• _Work instructions_: Each record is to be printed again precisely as it reads.

• _Exercise input_:
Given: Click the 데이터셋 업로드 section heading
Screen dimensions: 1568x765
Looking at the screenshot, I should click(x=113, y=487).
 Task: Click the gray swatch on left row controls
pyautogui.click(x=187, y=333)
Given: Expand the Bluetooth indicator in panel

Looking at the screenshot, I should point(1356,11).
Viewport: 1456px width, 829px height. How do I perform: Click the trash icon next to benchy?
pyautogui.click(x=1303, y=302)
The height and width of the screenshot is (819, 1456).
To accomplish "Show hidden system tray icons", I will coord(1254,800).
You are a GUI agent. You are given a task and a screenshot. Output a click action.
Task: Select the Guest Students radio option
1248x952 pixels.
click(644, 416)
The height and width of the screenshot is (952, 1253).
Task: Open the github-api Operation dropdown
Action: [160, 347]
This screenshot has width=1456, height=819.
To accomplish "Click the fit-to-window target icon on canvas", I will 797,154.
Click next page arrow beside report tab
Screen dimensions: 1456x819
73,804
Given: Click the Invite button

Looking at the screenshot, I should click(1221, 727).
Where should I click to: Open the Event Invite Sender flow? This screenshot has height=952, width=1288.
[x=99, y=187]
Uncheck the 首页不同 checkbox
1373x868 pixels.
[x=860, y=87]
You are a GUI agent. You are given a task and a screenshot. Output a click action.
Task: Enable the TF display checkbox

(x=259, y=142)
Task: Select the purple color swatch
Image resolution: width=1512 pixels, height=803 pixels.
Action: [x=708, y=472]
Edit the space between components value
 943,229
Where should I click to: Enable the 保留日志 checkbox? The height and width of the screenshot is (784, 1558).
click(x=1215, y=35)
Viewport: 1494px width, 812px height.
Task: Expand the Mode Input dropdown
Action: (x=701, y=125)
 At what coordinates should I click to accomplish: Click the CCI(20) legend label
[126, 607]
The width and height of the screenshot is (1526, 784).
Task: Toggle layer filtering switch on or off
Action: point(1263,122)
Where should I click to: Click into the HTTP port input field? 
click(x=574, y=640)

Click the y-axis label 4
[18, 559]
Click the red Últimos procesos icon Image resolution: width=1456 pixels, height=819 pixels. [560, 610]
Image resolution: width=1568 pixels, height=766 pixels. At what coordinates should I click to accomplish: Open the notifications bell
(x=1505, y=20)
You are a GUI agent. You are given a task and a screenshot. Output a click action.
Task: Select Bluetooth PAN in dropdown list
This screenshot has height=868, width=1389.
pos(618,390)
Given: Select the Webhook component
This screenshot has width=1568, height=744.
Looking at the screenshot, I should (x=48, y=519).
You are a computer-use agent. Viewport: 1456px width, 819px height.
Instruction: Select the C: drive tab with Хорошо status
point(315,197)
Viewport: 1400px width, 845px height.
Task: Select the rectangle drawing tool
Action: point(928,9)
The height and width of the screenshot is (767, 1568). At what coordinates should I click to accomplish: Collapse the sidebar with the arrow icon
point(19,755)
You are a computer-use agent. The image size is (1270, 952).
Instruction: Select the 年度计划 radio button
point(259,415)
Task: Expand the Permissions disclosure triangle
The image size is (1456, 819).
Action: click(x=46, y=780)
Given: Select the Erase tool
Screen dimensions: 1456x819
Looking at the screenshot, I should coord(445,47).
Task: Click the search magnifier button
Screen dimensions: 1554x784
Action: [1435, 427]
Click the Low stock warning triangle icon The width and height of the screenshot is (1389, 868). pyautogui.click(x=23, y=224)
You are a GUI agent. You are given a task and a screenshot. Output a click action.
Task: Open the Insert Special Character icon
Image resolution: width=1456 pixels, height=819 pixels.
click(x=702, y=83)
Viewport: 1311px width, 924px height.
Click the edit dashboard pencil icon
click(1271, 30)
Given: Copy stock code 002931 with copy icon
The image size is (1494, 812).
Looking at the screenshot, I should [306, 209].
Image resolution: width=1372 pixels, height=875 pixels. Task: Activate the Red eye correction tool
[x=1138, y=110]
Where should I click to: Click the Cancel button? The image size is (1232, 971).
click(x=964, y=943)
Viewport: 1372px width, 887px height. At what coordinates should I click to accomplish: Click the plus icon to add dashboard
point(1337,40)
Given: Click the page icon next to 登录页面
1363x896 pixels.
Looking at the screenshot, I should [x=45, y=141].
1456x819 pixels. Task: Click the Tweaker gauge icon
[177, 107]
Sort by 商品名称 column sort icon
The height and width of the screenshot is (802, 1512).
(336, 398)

• _Answer to this exercise_:
Given: Click the 데이터셋 업로드 section heading
Screen dimensions: 1568x765
Looking at the screenshot, I should click(x=113, y=487).
 Task: Click the gray swatch on left row controls
pyautogui.click(x=187, y=333)
Given: Expand the Bluetooth indicator in panel

Looking at the screenshot, I should point(1356,11).
Viewport: 1456px width, 829px height. How do I perform: Click the trash icon next to benchy?
pyautogui.click(x=1303, y=302)
The height and width of the screenshot is (819, 1456).
To accomplish "Show hidden system tray icons", I will coord(1254,800).
You are a GUI agent. You are given a task and a screenshot. Output a click action.
Task: Select the Guest Students radio option
1248x952 pixels.
click(644, 416)
The height and width of the screenshot is (952, 1253).
Task: Open the github-api Operation dropdown
Action: [160, 347]
This screenshot has width=1456, height=819.
To accomplish "Click the fit-to-window target icon on canvas", I will 797,154.
Click next page arrow beside report tab
Screen dimensions: 1456x819
73,804
Given: Click the Invite button

Looking at the screenshot, I should click(1221, 727).
Where should I click to: Open the Event Invite Sender flow? This screenshot has height=952, width=1288.
[x=99, y=187]
Uncheck the 首页不同 checkbox
1373x868 pixels.
[x=860, y=87]
You are a GUI agent. You are given a task and a screenshot. Output a click action.
Task: Enable the TF display checkbox

(x=259, y=142)
Task: Select the purple color swatch
Image resolution: width=1512 pixels, height=803 pixels.
Action: [x=708, y=472]
Edit the space between components value
 943,229
Where should I click to: Enable the 保留日志 checkbox? The height and width of the screenshot is (784, 1558).
click(x=1215, y=35)
Viewport: 1494px width, 812px height.
Task: Expand the Mode Input dropdown
Action: (x=701, y=125)
 At what coordinates should I click to accomplish: Click the CCI(20) legend label
[126, 607]
The width and height of the screenshot is (1526, 784).
Task: Toggle layer filtering switch on or off
Action: point(1263,122)
Where should I click to: Click into the HTTP port input field? 
click(x=574, y=640)

Click the y-axis label 4
[18, 559]
Click the red Últimos procesos icon Image resolution: width=1456 pixels, height=819 pixels. [560, 610]
Image resolution: width=1568 pixels, height=766 pixels. At what coordinates should I click to accomplish: Open the notifications bell
(x=1505, y=20)
You are a GUI agent. You are given a task and a screenshot. Output a click action.
Task: Select Bluetooth PAN in dropdown list
This screenshot has height=868, width=1389.
pos(618,390)
Given: Select the Webhook component
This screenshot has width=1568, height=744.
Looking at the screenshot, I should (x=48, y=519).
You are a computer-use agent. Viewport: 1456px width, 819px height.
Instruction: Select the C: drive tab with Хорошо status
point(315,197)
Viewport: 1400px width, 845px height.
Task: Select the rectangle drawing tool
Action: point(928,9)
The height and width of the screenshot is (767, 1568). At what coordinates should I click to accomplish: Collapse the sidebar with the arrow icon
point(19,755)
You are a computer-use agent. The image size is (1270, 952).
Instruction: Select the 年度计划 radio button
point(259,415)
Task: Expand the Permissions disclosure triangle
The image size is (1456, 819).
Action: click(x=46, y=780)
Given: Select the Erase tool
Screen dimensions: 1456x819
Looking at the screenshot, I should coord(445,47).
Task: Click the search magnifier button
Screen dimensions: 1554x784
Action: [1435, 427]
Click the Low stock warning triangle icon The width and height of the screenshot is (1389, 868). pyautogui.click(x=23, y=224)
You are a GUI agent. You are given a task and a screenshot. Output a click action.
Task: Open the Insert Special Character icon
Image resolution: width=1456 pixels, height=819 pixels.
click(x=702, y=83)
Viewport: 1311px width, 924px height.
Click the edit dashboard pencil icon
click(1271, 30)
Given: Copy stock code 002931 with copy icon
The image size is (1494, 812).
Looking at the screenshot, I should [306, 209].
Image resolution: width=1372 pixels, height=875 pixels. Task: Activate the Red eye correction tool
[x=1138, y=110]
Where should I click to: Click the Cancel button? The image size is (1232, 971).
click(x=964, y=943)
Viewport: 1372px width, 887px height. At what coordinates should I click to accomplish: Click the plus icon to add dashboard
point(1337,40)
Given: Click the page icon next to 登录页面
1363x896 pixels.
Looking at the screenshot, I should [x=45, y=141].
1456x819 pixels. Task: Click the Tweaker gauge icon
[177, 107]
Sort by 商品名称 column sort icon
The height and width of the screenshot is (802, 1512).
(336, 398)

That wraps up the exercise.